The service now uses Type=notify, so systemd can track Cinemate's boot progress through status messages such as the splash becoming active and the GUI starting. To keep journalctl -fu cinemate-autostart readable when ALSA reports noisy underruns, the unit rate-limits log output (see LogRateLimitIntervalSec and LogRateLimitBurst in the service file). Adjust those values if you need more or less verbosity.

Starting, stopping, enabling and disabling the service#

Go to the Cinemate folder:

cd cinemate

make install   # copy service file
make enable    # start on boot
make start     # launch now
make stop      # stop it
make status    # check status
make disable   # disable autostart
make clean     # remove the service

The make install step also copies camera-ready.sh, cinemate-startup-failure-display.sh, and cinemate-console-handoff.sh into /usr/local/bin/ with execute permissions so that the systemd unit can call them during startup, failure replay, and shutdown handoff.

Stored items:

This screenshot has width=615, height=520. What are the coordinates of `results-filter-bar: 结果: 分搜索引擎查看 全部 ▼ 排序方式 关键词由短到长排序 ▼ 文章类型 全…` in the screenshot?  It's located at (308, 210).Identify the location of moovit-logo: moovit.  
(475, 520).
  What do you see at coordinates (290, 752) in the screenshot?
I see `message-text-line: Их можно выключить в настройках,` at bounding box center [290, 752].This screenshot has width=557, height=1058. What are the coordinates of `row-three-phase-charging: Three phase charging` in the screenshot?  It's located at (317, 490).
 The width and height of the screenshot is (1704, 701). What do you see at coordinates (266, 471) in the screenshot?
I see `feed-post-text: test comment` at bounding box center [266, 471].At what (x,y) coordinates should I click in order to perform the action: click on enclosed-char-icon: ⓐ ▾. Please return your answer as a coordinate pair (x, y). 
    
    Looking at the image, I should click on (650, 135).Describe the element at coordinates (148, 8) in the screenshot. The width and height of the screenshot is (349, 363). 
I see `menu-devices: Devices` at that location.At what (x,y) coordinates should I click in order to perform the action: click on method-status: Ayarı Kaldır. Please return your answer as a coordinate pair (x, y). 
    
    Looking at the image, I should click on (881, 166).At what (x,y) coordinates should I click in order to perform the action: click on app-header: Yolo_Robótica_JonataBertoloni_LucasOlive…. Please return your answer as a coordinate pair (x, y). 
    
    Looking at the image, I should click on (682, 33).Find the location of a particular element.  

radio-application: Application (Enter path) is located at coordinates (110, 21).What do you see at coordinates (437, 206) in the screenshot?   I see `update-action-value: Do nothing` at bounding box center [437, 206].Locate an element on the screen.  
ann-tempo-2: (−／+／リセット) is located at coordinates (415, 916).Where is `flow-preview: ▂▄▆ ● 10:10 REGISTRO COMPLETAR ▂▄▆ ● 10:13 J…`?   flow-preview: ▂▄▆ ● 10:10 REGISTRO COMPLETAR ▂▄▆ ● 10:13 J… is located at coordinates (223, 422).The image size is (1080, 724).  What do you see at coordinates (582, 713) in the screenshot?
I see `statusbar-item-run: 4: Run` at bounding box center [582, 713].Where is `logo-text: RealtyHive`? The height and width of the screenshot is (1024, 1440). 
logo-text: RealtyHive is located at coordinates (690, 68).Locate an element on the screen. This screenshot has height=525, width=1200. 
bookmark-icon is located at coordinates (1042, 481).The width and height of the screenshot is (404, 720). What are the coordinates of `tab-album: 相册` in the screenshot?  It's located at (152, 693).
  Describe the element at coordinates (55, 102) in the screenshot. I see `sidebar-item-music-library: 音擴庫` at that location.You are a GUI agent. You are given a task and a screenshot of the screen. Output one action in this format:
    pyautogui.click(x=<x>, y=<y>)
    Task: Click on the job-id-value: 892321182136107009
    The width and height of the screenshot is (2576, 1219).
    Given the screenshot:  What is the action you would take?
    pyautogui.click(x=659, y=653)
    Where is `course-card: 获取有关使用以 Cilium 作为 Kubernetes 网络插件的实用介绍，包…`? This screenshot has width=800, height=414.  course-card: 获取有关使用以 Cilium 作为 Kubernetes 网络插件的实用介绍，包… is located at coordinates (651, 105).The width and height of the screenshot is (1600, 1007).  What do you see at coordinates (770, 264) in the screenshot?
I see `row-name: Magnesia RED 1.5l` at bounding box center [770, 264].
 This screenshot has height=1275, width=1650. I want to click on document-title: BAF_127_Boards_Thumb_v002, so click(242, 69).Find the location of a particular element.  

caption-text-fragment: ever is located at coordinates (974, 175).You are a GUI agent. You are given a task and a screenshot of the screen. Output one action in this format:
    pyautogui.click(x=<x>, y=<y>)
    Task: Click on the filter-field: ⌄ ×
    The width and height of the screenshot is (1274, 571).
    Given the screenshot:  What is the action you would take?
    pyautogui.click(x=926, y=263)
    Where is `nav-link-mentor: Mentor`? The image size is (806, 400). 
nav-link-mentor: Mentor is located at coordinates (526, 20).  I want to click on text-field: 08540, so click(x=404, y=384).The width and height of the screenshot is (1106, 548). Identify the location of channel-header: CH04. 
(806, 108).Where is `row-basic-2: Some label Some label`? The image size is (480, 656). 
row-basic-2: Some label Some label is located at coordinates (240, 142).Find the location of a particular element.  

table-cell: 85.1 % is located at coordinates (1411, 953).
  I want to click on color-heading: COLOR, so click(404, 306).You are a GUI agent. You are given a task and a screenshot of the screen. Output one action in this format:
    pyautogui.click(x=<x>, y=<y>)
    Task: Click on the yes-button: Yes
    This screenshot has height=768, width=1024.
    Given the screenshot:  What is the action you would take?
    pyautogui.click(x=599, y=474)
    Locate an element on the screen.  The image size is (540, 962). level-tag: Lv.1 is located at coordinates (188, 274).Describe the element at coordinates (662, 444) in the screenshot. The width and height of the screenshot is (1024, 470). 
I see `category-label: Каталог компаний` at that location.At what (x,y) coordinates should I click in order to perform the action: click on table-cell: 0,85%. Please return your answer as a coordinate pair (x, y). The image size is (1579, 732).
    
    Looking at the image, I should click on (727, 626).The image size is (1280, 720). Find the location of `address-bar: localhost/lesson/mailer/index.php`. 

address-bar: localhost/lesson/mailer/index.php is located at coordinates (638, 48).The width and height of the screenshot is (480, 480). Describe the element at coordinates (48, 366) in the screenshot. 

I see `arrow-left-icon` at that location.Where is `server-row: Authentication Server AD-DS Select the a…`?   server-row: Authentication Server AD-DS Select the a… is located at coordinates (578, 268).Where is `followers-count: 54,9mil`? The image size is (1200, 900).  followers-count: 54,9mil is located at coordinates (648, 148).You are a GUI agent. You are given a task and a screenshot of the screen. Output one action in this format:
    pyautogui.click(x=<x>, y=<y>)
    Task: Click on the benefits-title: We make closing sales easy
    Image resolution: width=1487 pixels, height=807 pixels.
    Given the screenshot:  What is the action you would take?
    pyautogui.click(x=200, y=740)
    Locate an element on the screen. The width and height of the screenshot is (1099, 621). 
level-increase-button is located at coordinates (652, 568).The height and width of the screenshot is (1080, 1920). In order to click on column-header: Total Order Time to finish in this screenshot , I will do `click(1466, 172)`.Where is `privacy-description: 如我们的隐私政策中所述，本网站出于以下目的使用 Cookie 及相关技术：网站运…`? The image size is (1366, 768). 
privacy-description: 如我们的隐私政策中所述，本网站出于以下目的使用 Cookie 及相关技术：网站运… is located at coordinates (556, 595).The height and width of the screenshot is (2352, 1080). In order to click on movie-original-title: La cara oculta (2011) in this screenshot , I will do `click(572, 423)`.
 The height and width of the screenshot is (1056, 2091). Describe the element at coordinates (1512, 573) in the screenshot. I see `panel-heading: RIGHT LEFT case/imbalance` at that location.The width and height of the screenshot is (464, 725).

=== Exercises to complete ===
1: According to the Cinemate service text, which directory does make install copy the three helper scripts into?
2: Using the reason the Cinemate service text gives, explain why the service unit rate-limits its log output.
3: Carry the Cinemate service text further, starting after its last sentence.
The listing above is separate material from the Cinemate service text.

=== Expected responses ===
1: /usr/local/bin/

2: The unit rate-limits log output so that journalctl -fu cinemate-autostart stays readable when ALSA reports noisy underruns. The limits are set by LogRateLimitIntervalSec and LogRateLimitBurst in the service file.

3:
If Cinemate exits before it reaches its real ready state, the service now preserves the colored startup-failure block and the tty1 login shell replays it before showing the prompt. That makes invalid settings.json errors and other early-start crashes visible on the HDMI console without losing the normal shell afterward.

If you want the same clean boot and shutdown handoff as the prebuilt image, install Plymouth separately as described in the manual install guide and then reinstall cinemate-autostart.service so the latest tty1 handoff logic is in place.

To start Cinemate manually, anywhere in the cli, type cinemate.

storage-automount.service#

Storage-automount is a systemd service that watches for removable drives and mounts them automatically. The accompanying Python script reacts to udev events and the CFE-HAT eject button so drives can be attached or detached safely.

It understands ext4, ntfs and exfat filesystems. Partitions labelled RAW are mounted at /media/RAW; any other label is mounted under /media/<LABEL> after sanitising the name. This applies to USB SSDs, NVMe drives and the CFE-HAT slot.

Note

On the image file, the storage-automount.service is activated by default.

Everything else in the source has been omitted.